We believe that the analysis of the specific results for actual time-consumption and the level of agreement may be used as a pilot study for identifying trends before conducting a study in industry since it gives useful information to guide the selection of the most appropriate approach when deciding which prioritization approach to use for a given project in an organization.
5. Conclusions
In this paper, we presented a detailed description of the IPA approach for software requirements prioritization.
The software engineering community has been criticizing the lack of an approach which enables practitioners to integrate the prioritization of functional and nonfunctional requirements [16, 21]. We believe that the approach introduced in this paper is a useful first step toward filling this need. The IPA allows the practitioners to prioritize both functional and nonfunctional requirements simultaneously, producing the prioritized lists of functional and nonfunctional requirements separately. The main contribution of the IPA over existing work is to provide a requirement prioritization framework which considers both functional and nonfunctional requirements jointly during the prioritization process. The results of applying the IPA for a given software project, which are an ordered list of functional requirements as well as a prioritized list of nonfunctional requirements, may assist software developers to concentrate on the most important functional requirements as the key component of the implementation phase early in the life cycle rather than later in the life cycle when modifications are often difficult and impractical to accomplish. It can also help software architects to consider the most significant nonfunctional requirements as the main driver to design the system’s software architecture and also simplify the selection of suitable guidelines for achieving the desired quality attributes.

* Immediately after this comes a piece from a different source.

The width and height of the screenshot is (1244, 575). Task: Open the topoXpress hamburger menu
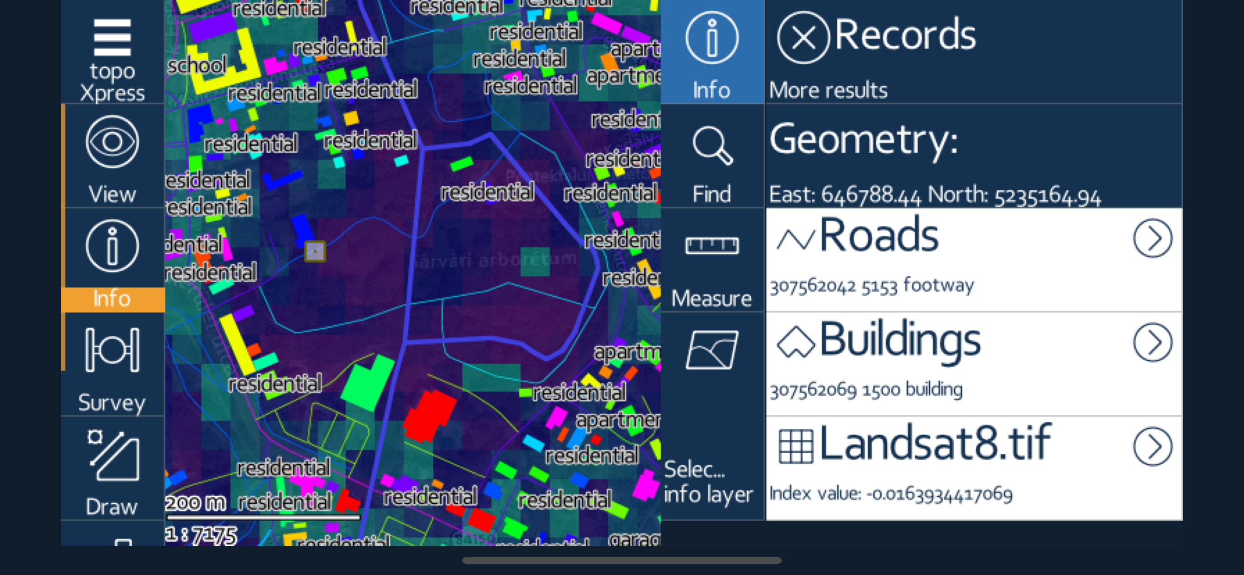coord(112,38)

The effectiveness of the proposed approach has been evaluated through an empirical experiment aimed at comparing the IPA with the two state-of-the-art-based approaches, AHP and HAM. We focused mainly on two measures: the actual time-consumption and the results quality. The experiment has been conducted on a simulated case study which consists of twenty requirements including 15 functional and 5 nonfunctional requirements. The main conclusion that can be drawn from the results of the experiment is that the IPA is superior to both AHP and HAM regarding the actual time-consumption while the results produced by IPA are very similar to the results obtained by the other two approaches. Although the generalization of the presented experiment to industrial practice is not straightforward, the results are an important basis for the planning of industrial case studies.

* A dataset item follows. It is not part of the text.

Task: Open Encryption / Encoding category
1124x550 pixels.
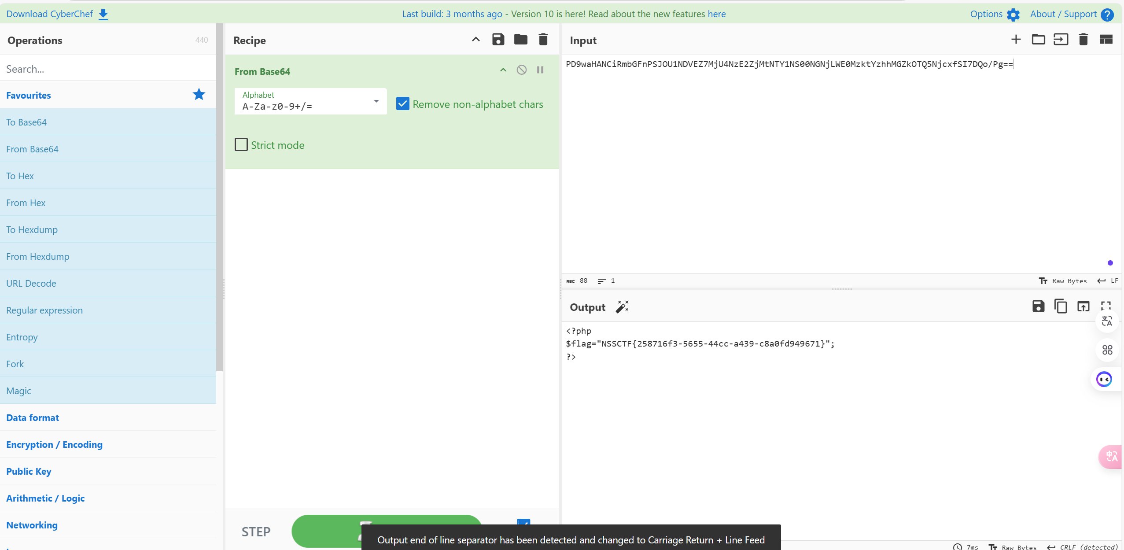Action: coord(54,444)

We are currently conducting the same experiment with the one performed in this study but with the participation of more subjects to get a larger data set and thereby to find a stronger basis for our conclusions. As part of the future work, it would be of interest to carry out a controlled experiment in a real industrial setting to see how similar are the results with our findings.
Conflict of Interests
The authors declare that there is no conflict of interests regarding the publication of this paper.
Acknowledgments
This work has been carried out within the framework of the research project conducted at the University of Malaya. The research project is supported by High Impact Research Grant with Reference UM.C/625/1/HIR/MOHE/FCSIT/13, funded by the Ministry of Education, Malaysia.